Les militaires, une alternative crédible à une classe politique fortement décriée ?

Dans une situation depuis longtemps difficile pour nombre d’entre eux, tant sur le plan socio-économique que sécuritaire, et face à l’échec supposé ou réel de la classe politique, les militaires sont parfois perçus comme les seuls à pouvoir convenablement diriger un pays qui a visiblement besoin de rigueur dans sa gouvernance. Georges Balandier disait que les coups d’État militaires en Afrique – qu’il appelle également le néo-colonellisme – s’expliquent par « le désir des jeunes de changer la situation ». Le cas malien semblerait obéir à ce constat. Les militaires du CNSP motivent leur proposition d’une transition de trois ans par la nécessité d’avoir le temps de « refonder l’État et les institutions » fortement décriés dans leurs formes actuelles ; un discours qui semble séduire une grande partie des Maliens. Cela est certainement fondé sur le fait que les jeunes militaires du CNSP n’ont pas connu le discrédit qui a globalement frappé la classe politique malienne, ainsi qu’une partie de la hiérarchie militaire (dont beaucoup ont été arrêtés) empêtrée dans les scandales de corruption autour des fournitures d’équipements militaires, et des détournements de primes des soldats.
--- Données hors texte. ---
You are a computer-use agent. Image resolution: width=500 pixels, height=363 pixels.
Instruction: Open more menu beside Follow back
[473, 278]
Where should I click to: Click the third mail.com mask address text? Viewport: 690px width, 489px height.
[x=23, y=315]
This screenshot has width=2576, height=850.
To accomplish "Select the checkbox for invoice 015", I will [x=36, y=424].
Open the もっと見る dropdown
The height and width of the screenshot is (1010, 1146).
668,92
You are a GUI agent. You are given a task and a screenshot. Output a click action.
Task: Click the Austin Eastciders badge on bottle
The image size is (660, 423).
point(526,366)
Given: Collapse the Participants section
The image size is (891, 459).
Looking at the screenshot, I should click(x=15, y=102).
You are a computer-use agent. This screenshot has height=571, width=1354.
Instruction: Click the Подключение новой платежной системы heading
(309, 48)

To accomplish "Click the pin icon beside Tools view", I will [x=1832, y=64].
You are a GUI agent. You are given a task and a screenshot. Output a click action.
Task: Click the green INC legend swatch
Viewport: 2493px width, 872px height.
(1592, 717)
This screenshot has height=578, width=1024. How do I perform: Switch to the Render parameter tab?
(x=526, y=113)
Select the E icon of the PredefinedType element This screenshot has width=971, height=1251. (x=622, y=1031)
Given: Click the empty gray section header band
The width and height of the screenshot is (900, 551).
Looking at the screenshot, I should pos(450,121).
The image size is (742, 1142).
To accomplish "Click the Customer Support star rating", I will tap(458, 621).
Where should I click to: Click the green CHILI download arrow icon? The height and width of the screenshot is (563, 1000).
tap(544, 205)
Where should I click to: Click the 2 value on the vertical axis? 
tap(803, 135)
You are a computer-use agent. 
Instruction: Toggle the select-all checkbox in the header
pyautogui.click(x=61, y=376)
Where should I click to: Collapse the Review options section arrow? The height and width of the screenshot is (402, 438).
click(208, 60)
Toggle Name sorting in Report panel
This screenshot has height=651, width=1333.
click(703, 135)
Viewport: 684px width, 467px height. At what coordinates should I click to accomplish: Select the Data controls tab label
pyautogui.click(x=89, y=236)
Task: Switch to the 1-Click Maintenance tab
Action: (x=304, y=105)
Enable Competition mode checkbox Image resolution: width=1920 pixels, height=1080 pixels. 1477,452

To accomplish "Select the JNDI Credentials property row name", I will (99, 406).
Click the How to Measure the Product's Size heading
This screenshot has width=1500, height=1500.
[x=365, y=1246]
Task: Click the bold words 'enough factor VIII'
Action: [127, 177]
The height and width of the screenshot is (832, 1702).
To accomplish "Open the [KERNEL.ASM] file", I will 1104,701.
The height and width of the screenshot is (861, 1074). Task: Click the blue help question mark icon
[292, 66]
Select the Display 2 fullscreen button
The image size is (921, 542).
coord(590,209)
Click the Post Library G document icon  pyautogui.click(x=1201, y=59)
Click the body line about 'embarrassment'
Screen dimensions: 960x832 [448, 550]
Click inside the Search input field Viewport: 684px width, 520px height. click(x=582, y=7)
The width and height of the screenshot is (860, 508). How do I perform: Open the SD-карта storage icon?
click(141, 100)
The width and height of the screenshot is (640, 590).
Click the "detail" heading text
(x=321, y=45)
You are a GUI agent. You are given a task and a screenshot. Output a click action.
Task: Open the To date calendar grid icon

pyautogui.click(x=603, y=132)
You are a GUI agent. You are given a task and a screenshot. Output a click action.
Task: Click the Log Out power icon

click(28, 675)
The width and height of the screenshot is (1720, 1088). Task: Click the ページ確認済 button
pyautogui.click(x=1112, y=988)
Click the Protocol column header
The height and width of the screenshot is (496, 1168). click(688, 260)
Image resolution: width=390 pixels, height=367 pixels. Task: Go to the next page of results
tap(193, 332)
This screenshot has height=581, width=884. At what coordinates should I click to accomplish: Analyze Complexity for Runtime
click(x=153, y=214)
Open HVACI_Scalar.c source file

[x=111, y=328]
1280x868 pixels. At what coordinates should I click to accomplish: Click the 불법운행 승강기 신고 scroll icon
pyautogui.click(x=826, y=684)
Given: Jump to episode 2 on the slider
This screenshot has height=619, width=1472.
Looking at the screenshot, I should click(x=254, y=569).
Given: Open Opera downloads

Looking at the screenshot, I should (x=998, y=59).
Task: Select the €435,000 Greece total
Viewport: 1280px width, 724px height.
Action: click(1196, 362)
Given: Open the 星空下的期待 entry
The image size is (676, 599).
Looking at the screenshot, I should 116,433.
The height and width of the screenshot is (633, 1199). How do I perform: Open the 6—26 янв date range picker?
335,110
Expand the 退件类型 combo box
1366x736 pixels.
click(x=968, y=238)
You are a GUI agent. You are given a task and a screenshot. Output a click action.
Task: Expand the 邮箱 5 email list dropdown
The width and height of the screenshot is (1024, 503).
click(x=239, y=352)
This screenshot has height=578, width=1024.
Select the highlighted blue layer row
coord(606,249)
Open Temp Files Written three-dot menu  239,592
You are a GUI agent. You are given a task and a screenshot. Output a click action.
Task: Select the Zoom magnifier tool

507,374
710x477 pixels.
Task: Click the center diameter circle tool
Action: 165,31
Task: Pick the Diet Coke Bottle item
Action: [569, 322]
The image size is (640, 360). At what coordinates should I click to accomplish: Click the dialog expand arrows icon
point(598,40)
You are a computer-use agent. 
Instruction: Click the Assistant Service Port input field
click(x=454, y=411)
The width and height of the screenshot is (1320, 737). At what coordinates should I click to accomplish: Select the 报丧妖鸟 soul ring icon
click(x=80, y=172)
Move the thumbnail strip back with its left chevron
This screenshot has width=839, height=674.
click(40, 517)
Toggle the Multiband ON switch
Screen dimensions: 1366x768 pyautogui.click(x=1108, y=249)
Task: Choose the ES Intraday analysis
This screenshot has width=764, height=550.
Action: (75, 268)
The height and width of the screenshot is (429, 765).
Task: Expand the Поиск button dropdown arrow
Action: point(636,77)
L’organisation de l’État malien fait que lorsque celui-ci est en perdition, il n’y a aucune autre force sociale ou politique capable d’intervenir et de s’imposer. La contestation qui avait commencé le 5 juin contre IBK s’était totalement enlisée après l’échec des différentes médiations de la Cedeao, et la prise du pouvoir par l’armée fut, en général, très bien accueillie. Bien qu’ayant été de véritables démonstrations de force, les multiples manifestations du Mouvement du 5 Juin-Rassemblement des forces patriotiques (M5-RFP) n’auraient vraisemblablement pas suffi à renverser IBK, sans l’intervention des militaires. D’ailleurs, « le risque d’une irruption des militaires sur la scène politique n’avait pas échappé aux sécurocrates de l’entourage présidentiel », toutefois sans qu’ils ne puissent s’y opposer.

Le choix de certains Maliens en faveur d’une transition de trois ans, dirigée par les militaires, s’explique aussi par le fait que ces derniers ont une structure en général disciplinée, hiérarchisée, et bien organisée. Dans la situation actuelle du Mali avec un État en déliquescence, des institutions largement dysfonctionnelles, et un personnel politique décrédibilisé, les populations ont naturellement tendance à réclamer une transposition de l’organisation et de l’esprit militaire dans la gestion de la société et des affaires politiques ; ce qui est souvent loin d’être réalisable a posteriori.

Un autre aspect qui est pointé du doigt est qu’une transition relativement courte, comme suggéré par la Cedeao, n’accorderait pas le temps nécessaire à l’émergence de nouvelles figures, notamment jeunes, dans l’espace politique. On pourrait ainsi, à l’issue de la période transitoire, assister au retour au pouvoir d’une personnalité de l’actuelle classe politique tant décriée. Une partie de la jeunesse voit pourtant ce coup d’État comme une opportunité d’opérer une véritable rupture politique avec l’actuelle classe politique globalement jugée responsable du fiasco malien.